Worked example 1
Example adapted from November 2010 NSC Exam Paper You are provided with information (balances, transactions and adjustments) relating to Fatima Manufacturers owned by Fatima Fala. The business manufactures shoes.
Required

  1. Calculate the value of the raw materials that were issued to the factory for the year ended 28 February 2010. [6]
  2. Prepare the following notes to the Production Cost Statement for the year ended 28 February 2010:
    2a) Direct labour cost [5]
    2b) Factory overhead cost [16]
  3. Prepare the Production Cost Statement for the year ended 28 February 2010. [12]
  4. Using the figures in the Production Cost Statement you have just prepared, calculate the following (show your workings):
    4a) Raw materials cost per unit [3]
    4b) Total cost per unit [3]
  5. You are provided with the number of units produced and the break-even point calculated for the past two years:
    2010 2009
    Break-even point 19 548 units 11 300 units
    Number of units produced 20 000 units 24 000 units
    5a) Briefly explain what the term break-even point means. [2]
    5b) Explain whether Fatima should be concerned about the break-even point for
    2010. Quote figures to support your answer. [4]

Information
Fatima Manufacturers

  1. OPENING BALANCES ON 1 MARCH 2009:
    Raw materials stock  R160 000 
    Work-in-process stock  158 000 
    Finished goods stock   120 000 
    Consumable stores stock: Factory  6 000 
    Factory plant and equipment at cost   2 225 000 
    Accumulated depreciation on factory plant and equipment   450 000 
  2. SUMMARY OF TRANSACTIONS FOR THE YEAR ENDED 28 FEBRUARY 2010:
    Purchases of raw materials on credit   R1 023 475 
    Carriage on purchases of raw materials  22 500
    Consumable stores purchased for the factory  43 000
    Cleaning materials purchased for the office  12 000
    Factory plant and equipment purchased on 1 September 2009  250 000 
    Production wages  723 800 
    UIF – contribution for factory employees   
    Salaries: Factory foreman  150 000 
    Administration 400 000
    Sales staff 250 000 
    Water and electricity 163 000
    Sundry expenses: Factory 194 680
    Administration 530 000
    Sales department 340 000
  3. CLOSING BALANCES ON 28 FEBRUARY 2010:
    Raw materials stock  R259 125 
    Work-in-process stock  122 900
    Finished goods stock  142 500
    Consumable stores stock: factory  7 000
  4. ADDITIONAL INFORMATION AND ADJUSTMENTS:
    1. No entry was made for the transport of raw materials by Pops Carriers to the factory, R3 750.
    2. No entry was made for the following in respect of the production wages for the last week of February 2010. The entry was omitted (left out) from the wages journal:
      Gross wages R6 200
      Deductions: Unemployment Insurance Fund 62
      PAYE 1 240
      The employer contributes 1% to the UIF.
    3. An amount of R4 200 was still outstanding on the water and electricity account for February 2010. Sixty per cent (60%) of all the water and electricity was used in the factory.
    4. Depreciation on factory plant and equipment must be brought into account at 10% per annum, according to the diminishing balance method.
    5. During the year 20 000 pairs of shoes were manufactured.

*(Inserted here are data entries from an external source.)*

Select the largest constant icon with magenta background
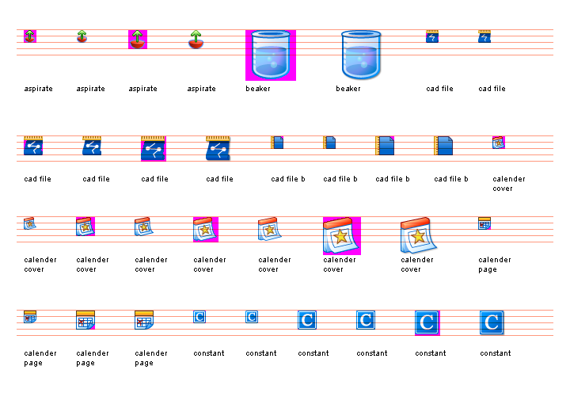 pyautogui.click(x=428, y=323)
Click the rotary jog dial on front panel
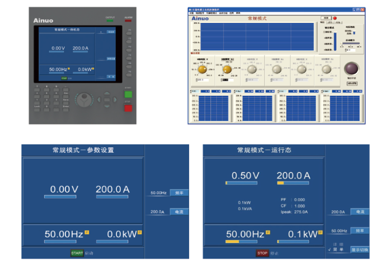The height and width of the screenshot is (265, 382). [x=84, y=99]
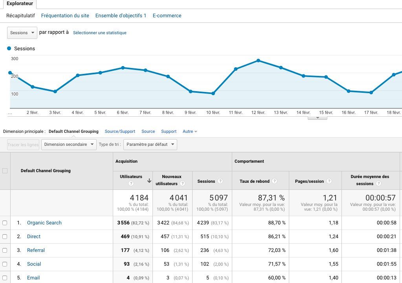
Task: Check the Social row checkbox
Action: (6, 264)
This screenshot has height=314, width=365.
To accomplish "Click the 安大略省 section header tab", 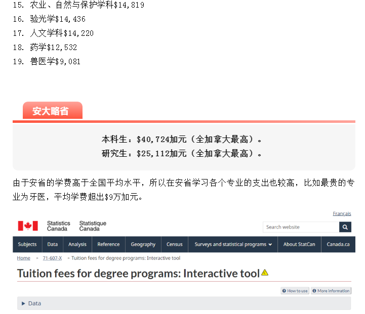I will point(51,111).
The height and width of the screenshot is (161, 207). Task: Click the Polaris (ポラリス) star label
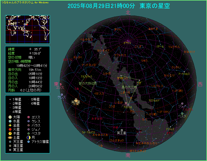click(x=127, y=43)
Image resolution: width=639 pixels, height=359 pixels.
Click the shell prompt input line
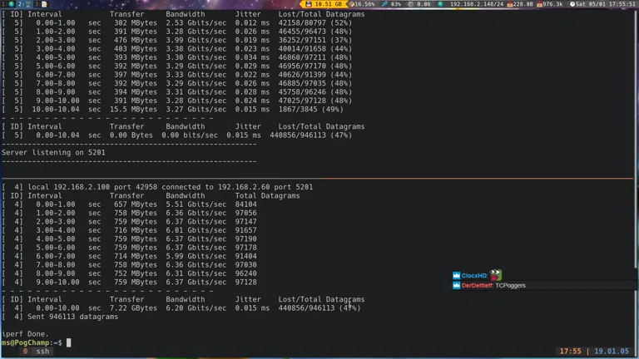69,342
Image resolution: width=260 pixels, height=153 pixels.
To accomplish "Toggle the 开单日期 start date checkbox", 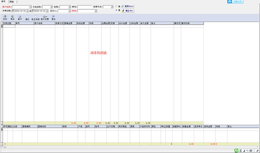I will pyautogui.click(x=13, y=11).
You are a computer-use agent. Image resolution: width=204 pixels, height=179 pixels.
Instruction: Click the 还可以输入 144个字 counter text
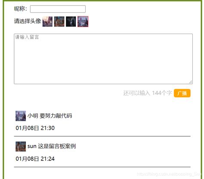coord(148,93)
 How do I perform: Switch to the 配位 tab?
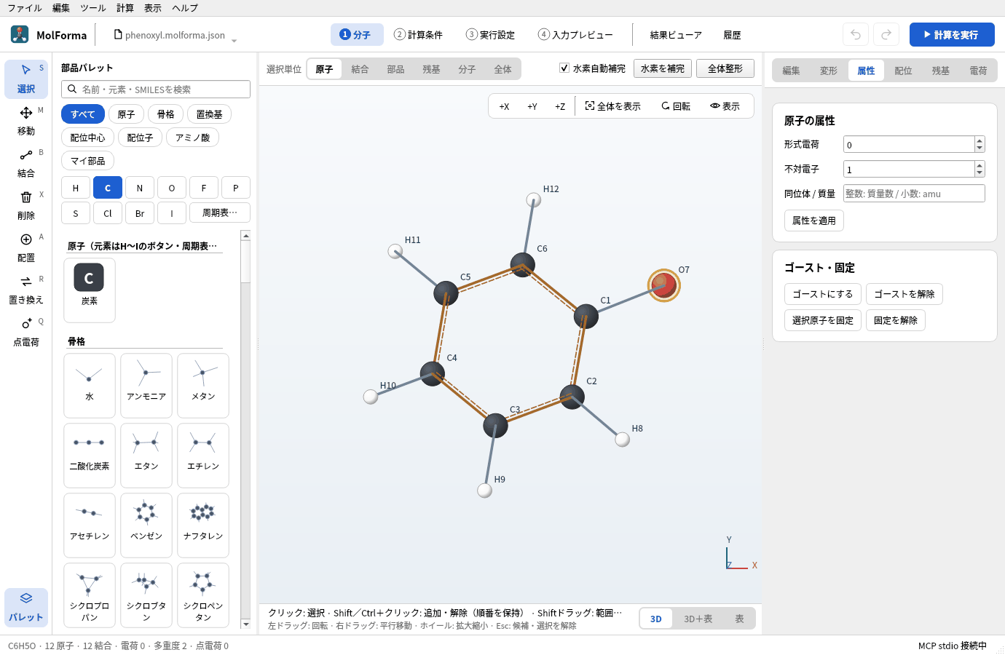point(903,71)
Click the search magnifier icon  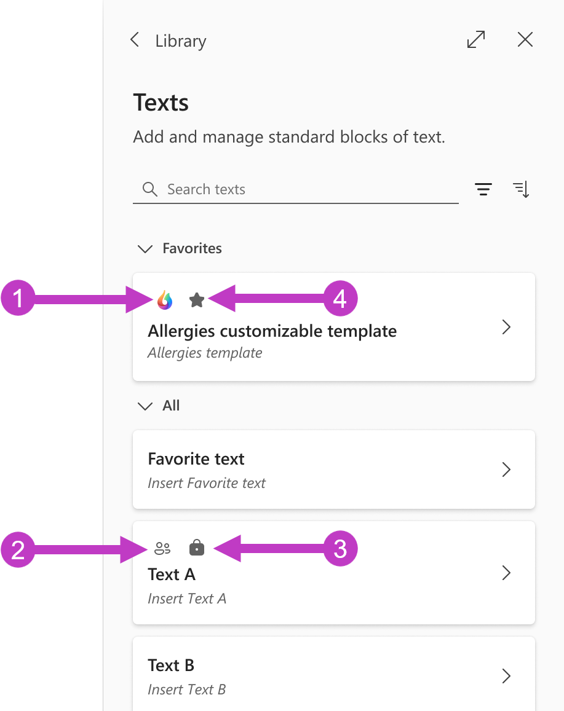point(149,189)
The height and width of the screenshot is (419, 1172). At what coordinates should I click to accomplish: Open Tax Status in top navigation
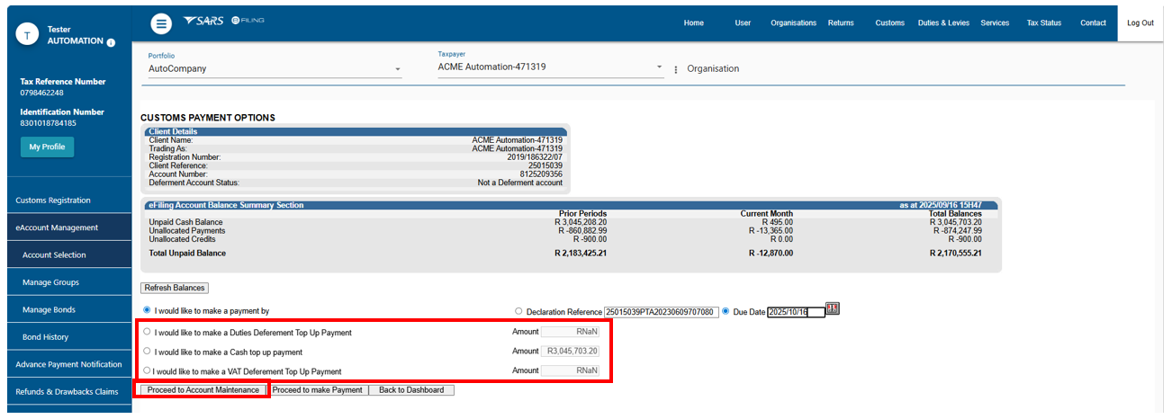click(1043, 23)
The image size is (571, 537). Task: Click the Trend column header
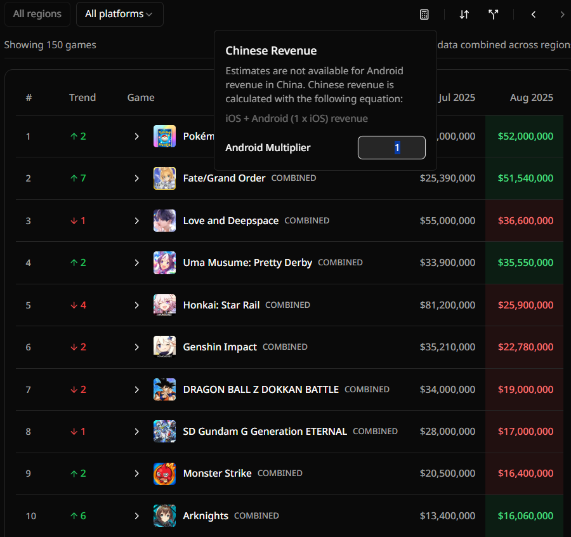click(82, 98)
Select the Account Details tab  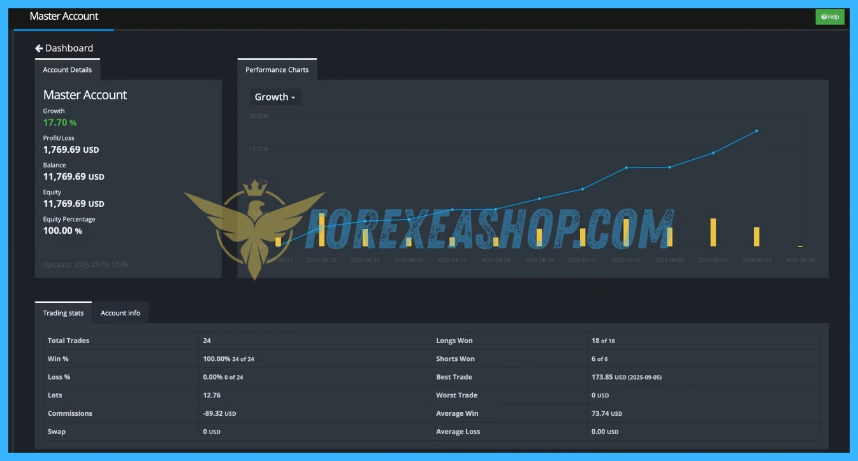coord(67,70)
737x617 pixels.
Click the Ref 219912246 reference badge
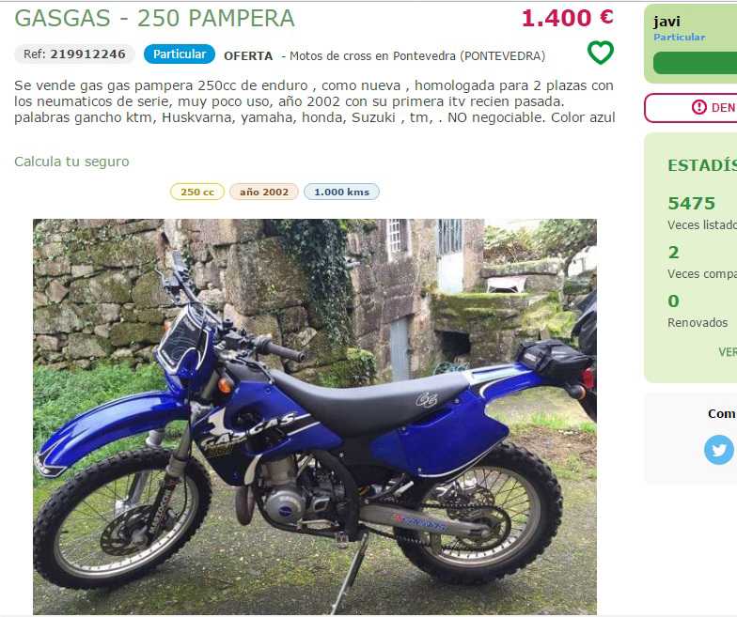coord(75,54)
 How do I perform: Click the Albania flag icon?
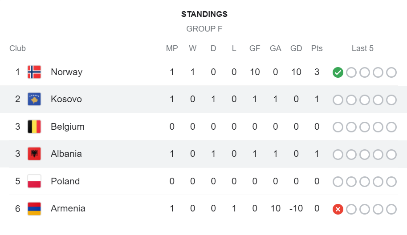tap(34, 154)
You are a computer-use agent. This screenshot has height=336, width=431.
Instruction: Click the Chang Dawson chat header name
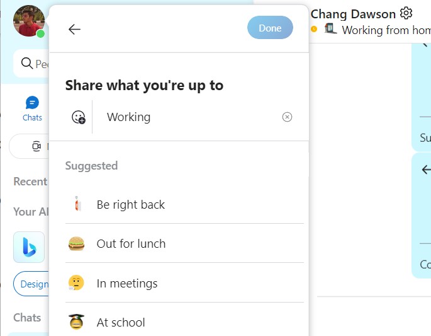click(x=352, y=13)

Answers to worked example 1 (see pages 40–41)

  1. Value of raw materials issued:
    Direct Materials Cost  
    Opening balance of raw material stock  R160 000  
    Add: Purchase of raw materials +  R1 023 475 
    Add: Carriage on purchases of raw materials +  R22 500 
    Add: Transport of raw materials (adjustment A) +  R3 750 
    Less: Closing balance of raw material stock –  (R259 125) 
    Equals: Raw materials issued to the factory =   R950 600 
    [6]
  2. NOTES TO THE PRODUCTION COST STATEMENT
    1. DIRECT LABOUR COST  R
      Production wages (723 800 + 6 200)  730 000 
      UIF contribution  7 300
        737 300
      [5]
    2. FACTORY OVERHEAD COST  R
      Salary of foreman  150 000 
      Consumable stores: factory
      (6 000 + 43 000 − 7 000) 
      42 000 
      Depreciation (177 500 + 12 500)  190 000 
      Water and Electricity (163 000 + [4 200 × 60%])
      (Total water and electricity already paid during the year + the amount that still has to be paid as per adjustment C) × only the portion used in the factory (60% as per adjustment C).
      100 320
      Sundry expenses: factory  194 680
        677 000
      [16]
      Only use FACTORY COSTS on the Production Cost Statement. No administration and selling, and distribution costs appear on this statement.
      There are a number of costs that may need to be split between factory, administration and selling, and distribution.
      For example: water and electricity could be split in the ratio 3 : 2 : 1.
  3. PRODUCTION COST STATEMENT OF FATIMA MANUFACTURERS FOR THE YEAR ENDED 28 FEBRUARY 2010
      TOTAL 
    Direct materials cost  950 600
    This figure comes from the answer you calculated in part 1 of this question.
    Direct labour cost  737 300 
    This figure comes from the answer in the direct labour note in part 2 of this question.
    Prime/direct cost  1 687 900
    Direct materials cost + Direct labour cost = Prime costs
    Factory overhead cost  677 000 
    This figure comes from the answer in the factory overhead cost note in part 2 of this question.
    Total cost of production  2 364 900 
    Work-in process at the beginning of the year  158 000
    This figure comes from opening balances at the beginning of the financial year.
      2 522 900 
    Work-in process at the end of the year (122 900)
    This figure comes from closing balances at the end of the financial year.
    Total cost of production of finished goods 2 400 000

    This final figure provides the accountant with the total cost of making the 20 000 pairs of shoes during the year (see additional information E).

    [12]
  4.  
    1. Raw materials cost per unit
      R950 600 ÷ 20 003 units = R47,53 [3]
      Direct materials costs (see Production Cost Statement) ÷ number of shoes manufactured as per additional information E.
    2. Total cost per unit
      R2 400 000 ÷ 20 000 units = R120 [3]
      Total cost of production of finished goods (see Production Cost Statement) ÷ number of shoes manufactured as per additional information E.
  5.  
    1. It tells you how many items you must make and sell before you can start making a profit.33 [2]
    2. Explanation:
      Yes, she should be concerned as units produced are close to BEP; or Yes, as the BEP has increased significantly from the previous year; or No, she is still exceeding the BEP.
      Quoting of figures:
      Compare 20 0003 units produced to BEP3 of 19 548 or BEP is 97,7% of total units; or Compare BEP 19 548 to 11 300 of the previous year; or Compare units of 20 000 to 24 000 of the previous year – affects BEP [4]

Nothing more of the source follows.